Richmond Times-Dispatch 18 January 2002 A-1
We should not downplay the role of Bridges, an armed deputy, in apprehending the shooter, but he did not stop the shooting. And Lott did not mention that the gun was empty, even though he was well aware that it was. (He refers specifically to the Richmond Times-Dispatch story.)
A later story by Rick Montgomery in the Kansas City Star gives a far more balanced account of the affair than Lott does:
The Star recently interviewed two students involved—Bridges and Besen. They gave differing accounts.
Bridges repeated that he pointed his weapon at Odighizuwa and ordered the suspect to put his own down, which he did.
According to Besen, the first student to tackle the suspect, nothing of the sort happened. He said Odighizuwa set down the gun and raised his arms—”like he was mocking everyone: ha, ha, what are you going to do now?”—before the students confronted him.
The two armed students had not yet arrived at the scene, Besen said: “Peter had no knowledge anyone had a gun.”
Virginia State Police confirmed Odighizuwa’s weapon was empty by then.
Police spokesman Stater said the armed students did assist after Besen and another student, Todd Ross, tackled the gunman.

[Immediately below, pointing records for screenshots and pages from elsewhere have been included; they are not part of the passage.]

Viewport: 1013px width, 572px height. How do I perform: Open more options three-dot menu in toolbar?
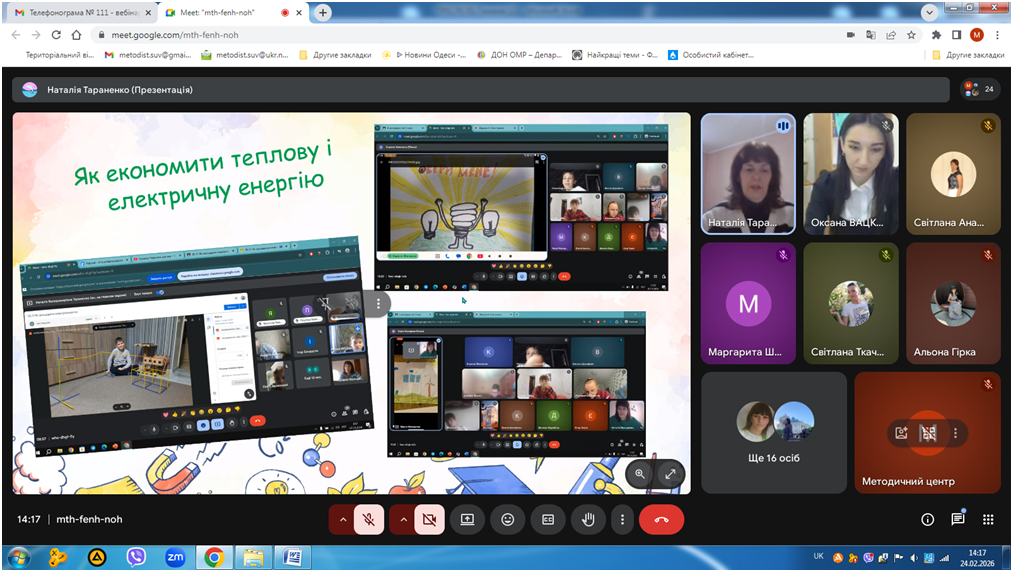[622, 520]
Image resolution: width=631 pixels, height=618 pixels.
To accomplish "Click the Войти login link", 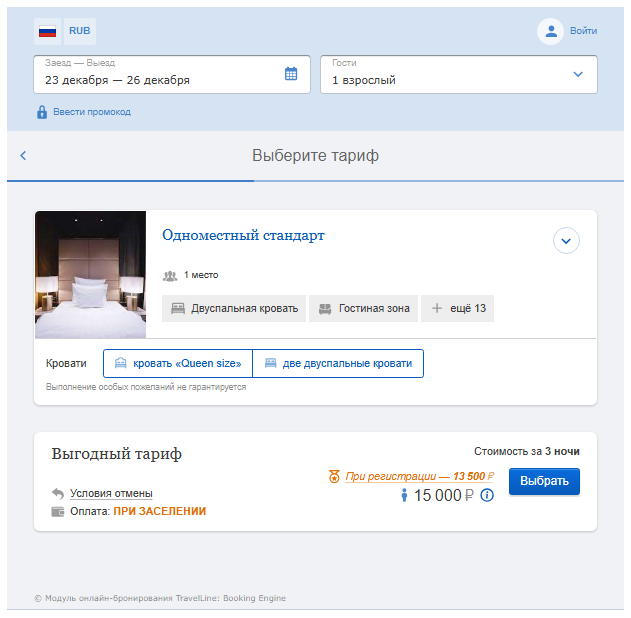I will [583, 31].
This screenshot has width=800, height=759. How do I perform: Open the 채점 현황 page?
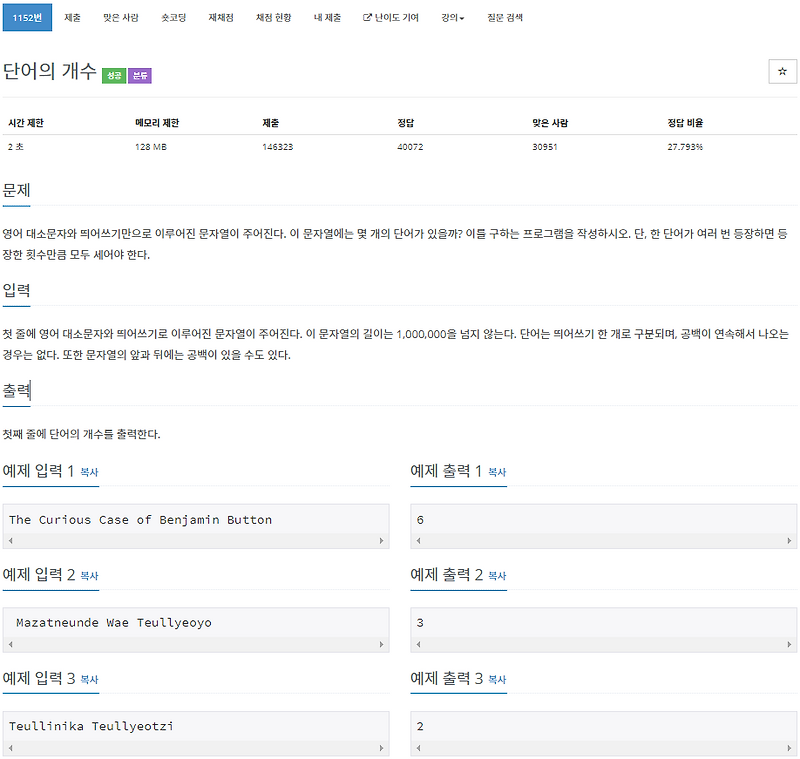(x=272, y=17)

Bridges sat on the suspect while Gross, also armed, provided handcuffs he had gotten from his car.
But to Stater’s view, the biggest heroes were Besen and Ross—the unarmed men who lunged at Odighizuwa.
Alas, they weren’t the focus of attention when a writer and photographer for an NRA magazine came to the campus to interview the armed students.
Bridges said they took his picture; NRA spokesman Gregory said, “It was nobody from our staff.”
It’s all gotten way too political for Besen.
“I’m a gun advocate, but it really irritates me that people are trying to use this as a (political) plug,” he said. “The NRA is minimizing the tragedy that happened here. I don’t appreciate it.”